Bluey
My father’s youngest brother, in need of some quick cash, bought a mob of store cattle to fatten up on his block next door to us. I sensed my father disapproved. They turned out to be completely unlike the docile animals he selected and bred over many years. There were a wild bush breed unknown to us and since they were more than one person could handle on their own, their presence encroached on our orderly farm life. Come muster time us kids were found to be occupied with other pressing jobs. It wasn’t that we didn’t like to help, we actually fancied ourselves as barefoot cowboys. But these beasts were too much for us, particularly the brindled heifer with big horns that evoked images from grandad’s days as a dairy farmer.
At milking time, so he told us, his cows adopted a fixed routine and day and night and sorted themselves in a fixed order for milking each with a preferred stall. He knew intimately the temperament of each one and named them accordingly, Daisy, Gertrude, Strawberry and of course, Satan.
To avoid his brother’s disdain my uncle fixed upon the idea of getting a blue heeler. He had high hopes that their working partnership would be the way forward to restoring neighbourly relations and retrieving his independence. After all that was the point of the exercise in the first place.

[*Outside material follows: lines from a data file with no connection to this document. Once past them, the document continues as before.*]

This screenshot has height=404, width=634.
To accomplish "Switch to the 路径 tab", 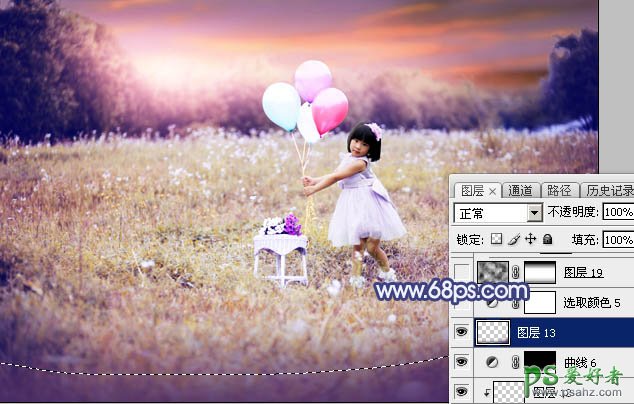I will click(559, 190).
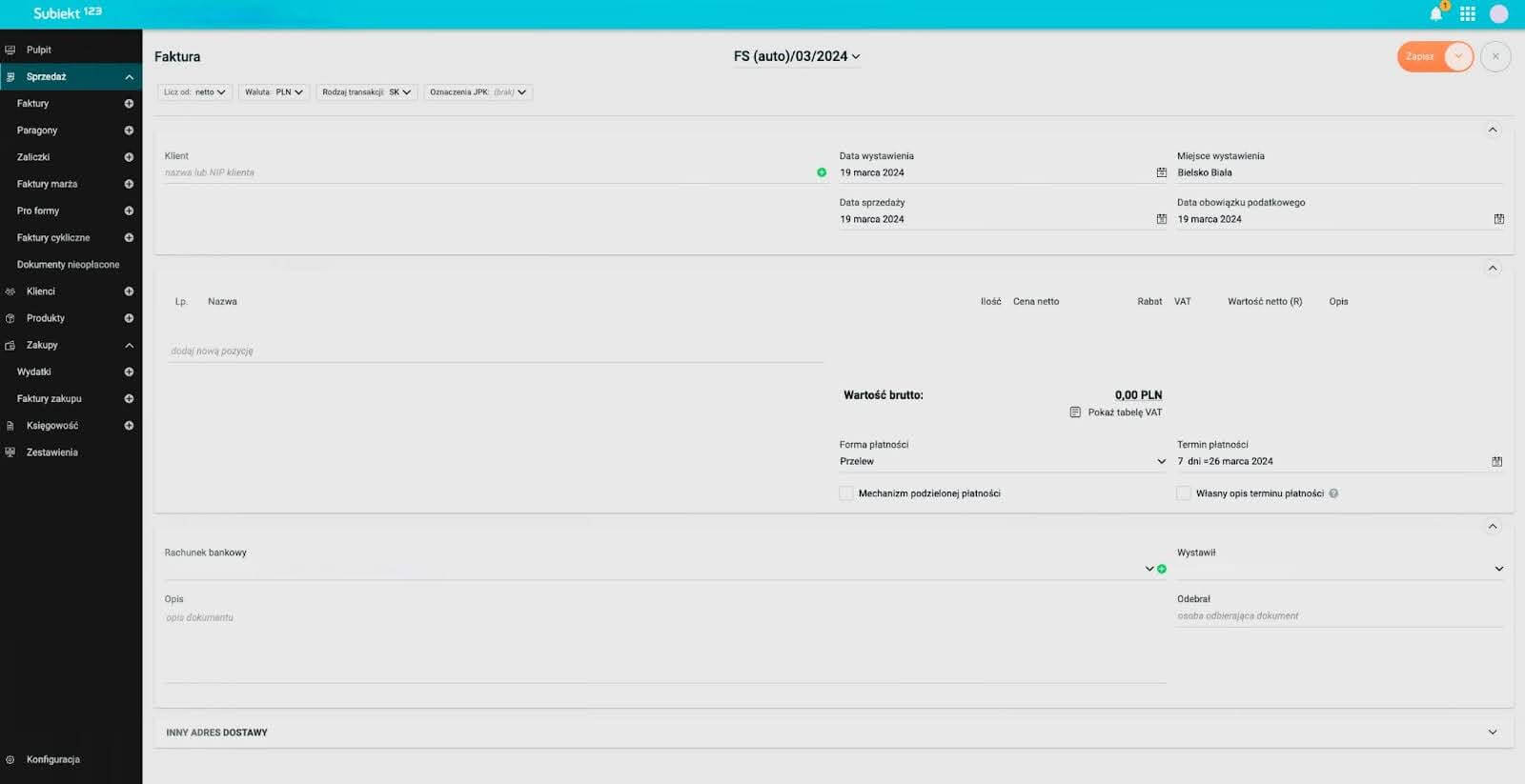This screenshot has height=784, width=1525.
Task: Open the apps grid menu
Action: click(1468, 14)
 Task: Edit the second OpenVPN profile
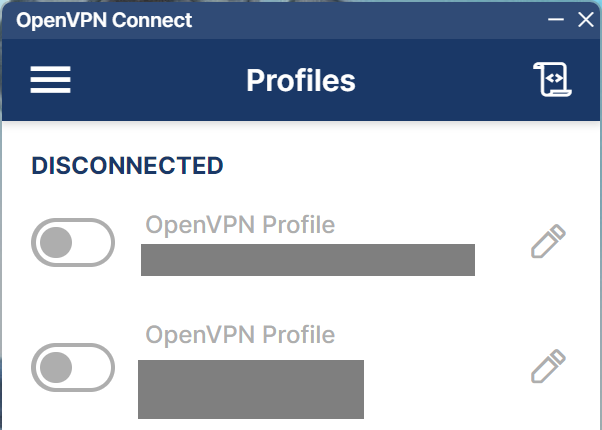click(548, 366)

Truth is, we were scared of the wild bush bunch brought in to the lush pastures to fatten and ready for market. Perhaps that’s where Bluey got the idea that he was in charge. He had the enthusiasm and the instinct characteristic of his breed but not the prerequisite training for handling a wild mob. In the paddock he was a menace, his nipping at their heels just got them riled. The ensuing free for all drove them in all directions. The brindled one in particular got worked into a frenzy, bucking and kicking and lashing out until spent. Then she’d turn on the dog inviting a head to head stoush. How Bluey avoided being tossed on horn tip was a marvel in itself and a tribute to his indomitable spirit, and exquisite agility.
Loading the truck for sale ushered in with a sense of relief. Bluey, full of his usual bravado, drovethem up the ramp onto the truck. But the brindled heifer would have the last word. Kicking at her old rival darting and nipping at her heels she smashed his jaw against the bottom rail. The vet said he would have to be muzzled until his wired-up jaw had time to heal.
Muzzling Bluey brought on a couple change of attitude. His boundless energy gave way to complete inertia. He lay motionless for hours until his next mushy meal, his eyes moving, following, pleading.
Every animal on our farm had a personality, every paddock sewn with wheat, barley, sorghum or sunflowers, its story. It might be a good strike, or a poor crop, recovering from a late frost or looking good after the last shower. Everything was embodied in story from fixing machinery, to accessing the condition of crops, animals and country.
Our stories propelled the cycle of seasons, ordering and sanctity a familiar yet enigmatic life. Our personal stories were related over the breakfast, lunch and tea table then sanctified by larger Testaments both Old Testament and New that opened and closed each day.
Our country church nestles amongst Moreton Bay Ashes, men with Akubras and suits squat with straw in hand, to chew over some thought then drawn it out in the sand. Cicadas shriek to our chorus of fervent voices, organ pedals creaking, straining to stay relevant in this land to Luther’s Reformation.